We’d both love to make a living from our creative practice, but the number crunching brought home the truth … we’d really need to make some changes for that to actually happen.

We discussed how, like so many other people creating hand-made items out of a labour of love; we’ve been pricing our works according to what we think people like us could afford – and not taking into account any of the business savvy tips, like – err – having a profit margin at all or covering our own costs. I think that’s primarily because so many costs are hidden, as are our own personal goals … purely because we love what we do and we like to make our work accessible.

That’s fine if we were doing it just as a hobby, but like so many creative people, we actually rely on it and make it our JOB.

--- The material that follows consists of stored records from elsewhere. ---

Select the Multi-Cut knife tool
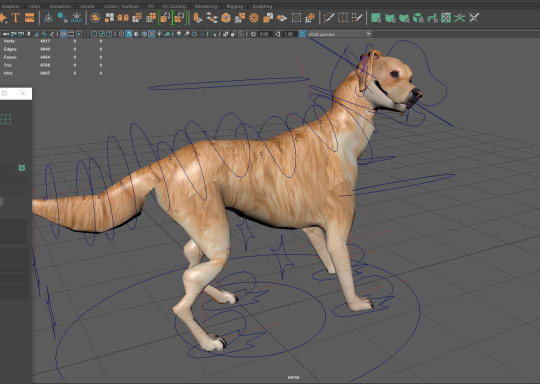The height and width of the screenshot is (384, 540). [329, 18]
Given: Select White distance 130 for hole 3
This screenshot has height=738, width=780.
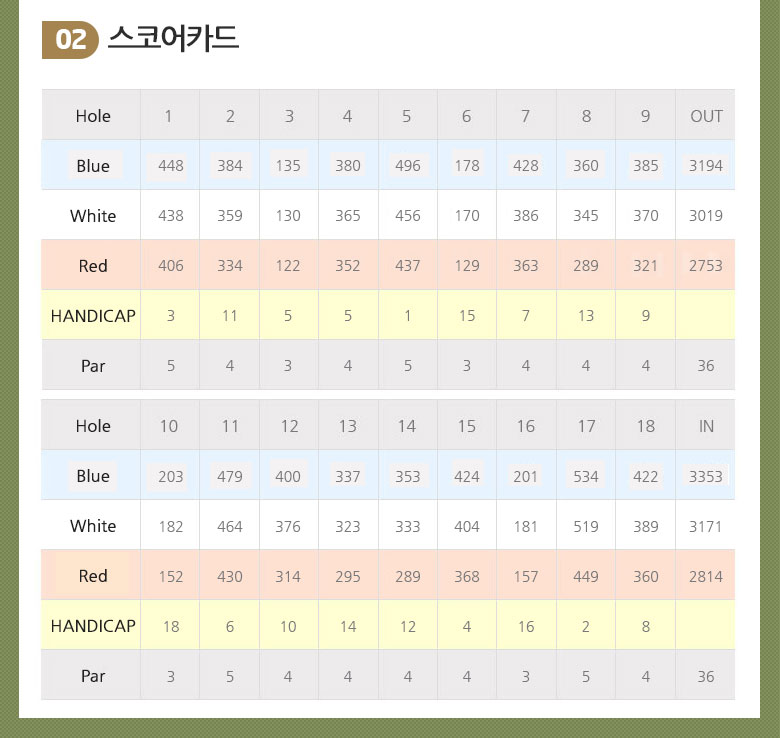Looking at the screenshot, I should [288, 216].
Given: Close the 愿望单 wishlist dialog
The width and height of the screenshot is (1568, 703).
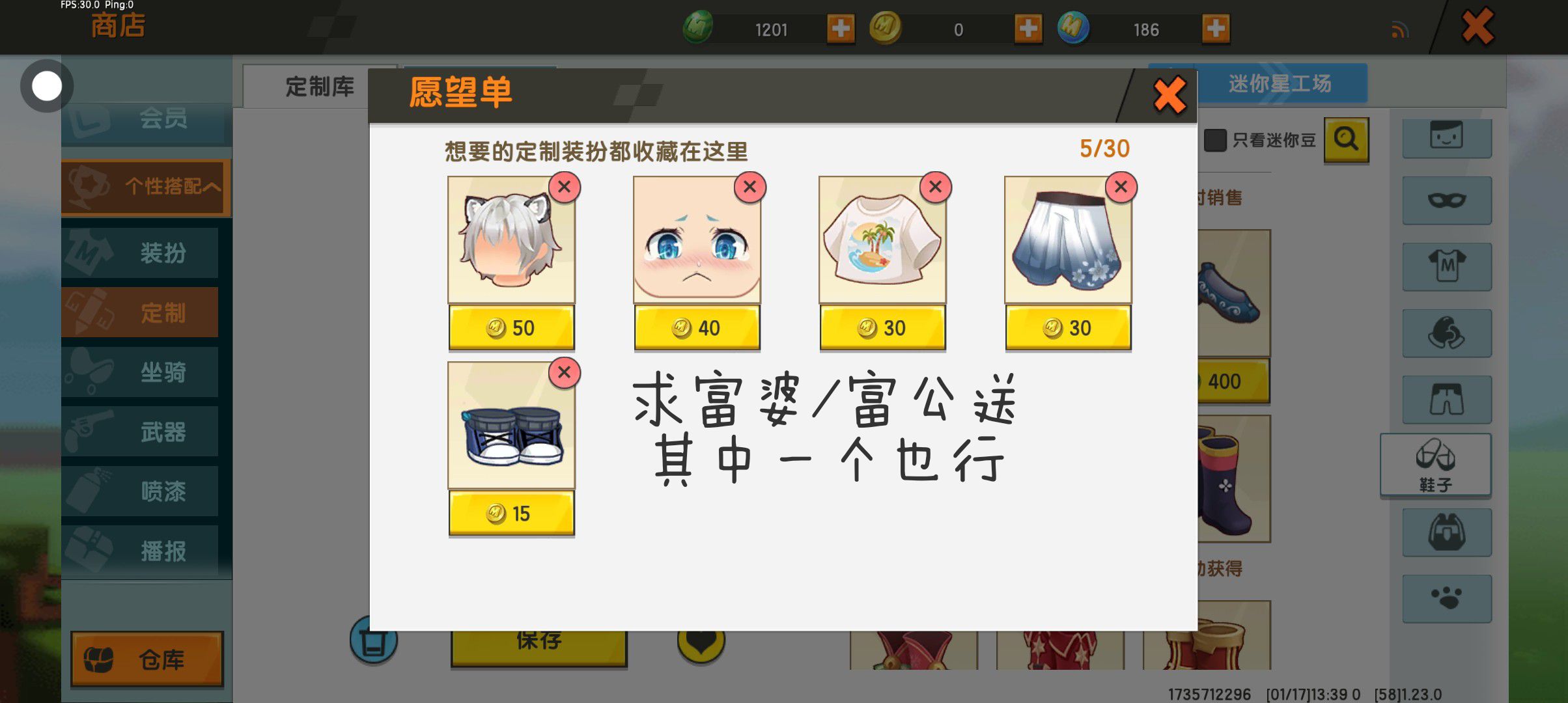Looking at the screenshot, I should tap(1169, 96).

We realised that, for example, even if we wanted to make, say $20 000 a year from our hand-made ventures, how many $20 items would we really need to make and sell in that year? About 1000?! Surely there’s a better way?

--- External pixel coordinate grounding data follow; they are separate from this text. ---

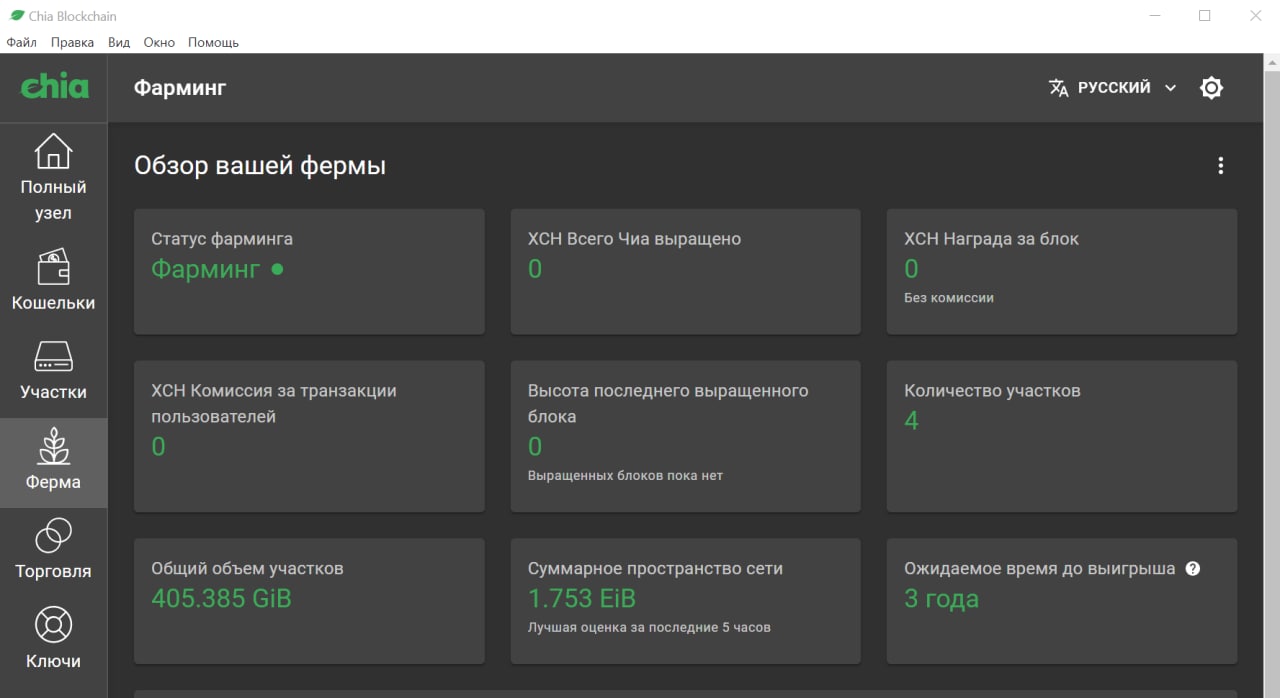The width and height of the screenshot is (1280, 698).
Task: Open the Помощь menu
Action: (213, 43)
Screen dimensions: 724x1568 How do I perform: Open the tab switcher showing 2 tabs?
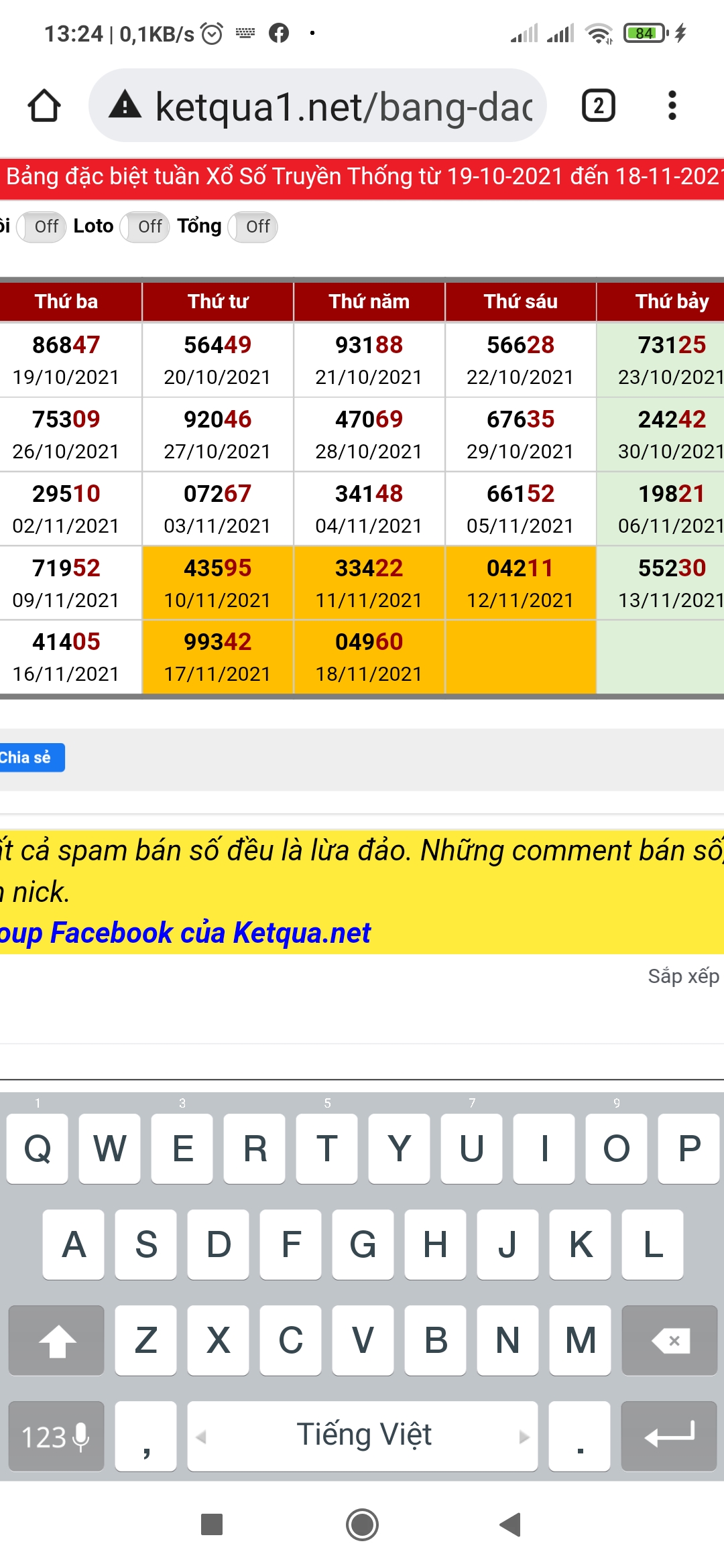click(x=598, y=106)
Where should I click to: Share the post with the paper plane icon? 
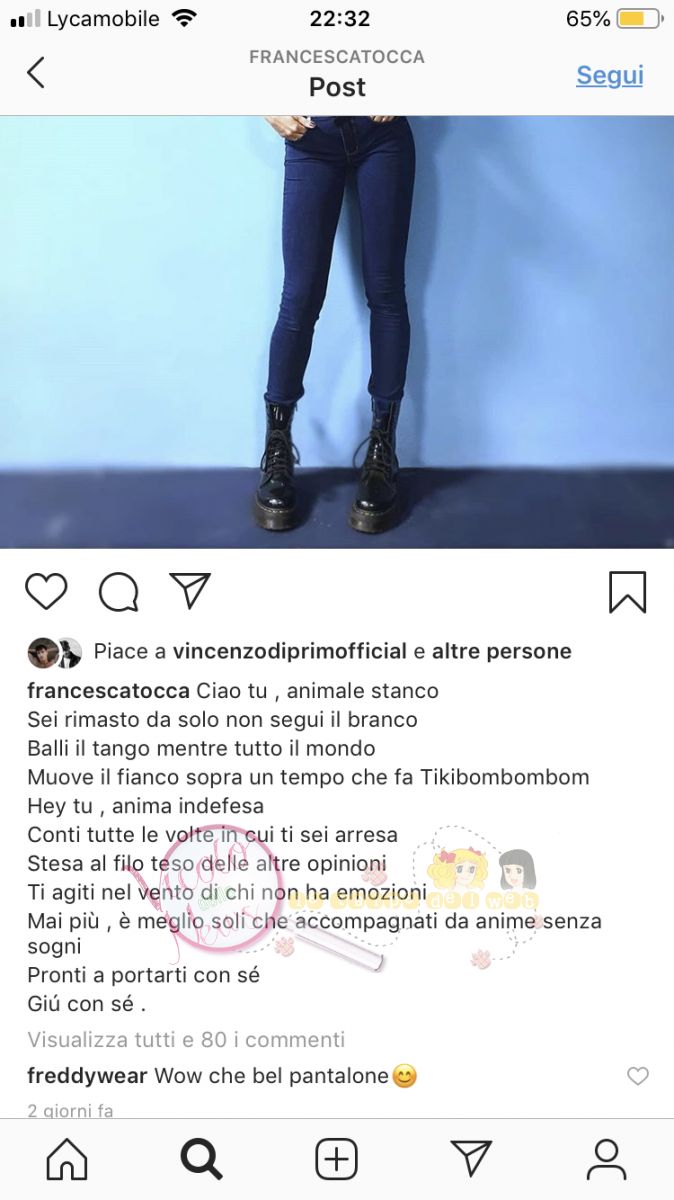coord(189,591)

So many things had come into pricing our items -- not just the costs of our materials -- but also the time we spend on making each unique item, packaging them, electricity, stationery costs, fees .. yada yada, the list goes on.

One of the seemingly small ‘hidden’ costs I hadn’t really taken into account was the fees I was paying just to sell my artworks. 20 cents + 3.5% to list an item on etsy might not seem like much, but if you take into account the additional Paypal fee that comes along with each sale, plus any item you relist more than once + your other overheads (or alternatively the high stall fees to sell work at markets), it’s so easy to think you’re making a profit when you’re actually not.

Minus these costs from your one thousand $20 items per year and you get the idea.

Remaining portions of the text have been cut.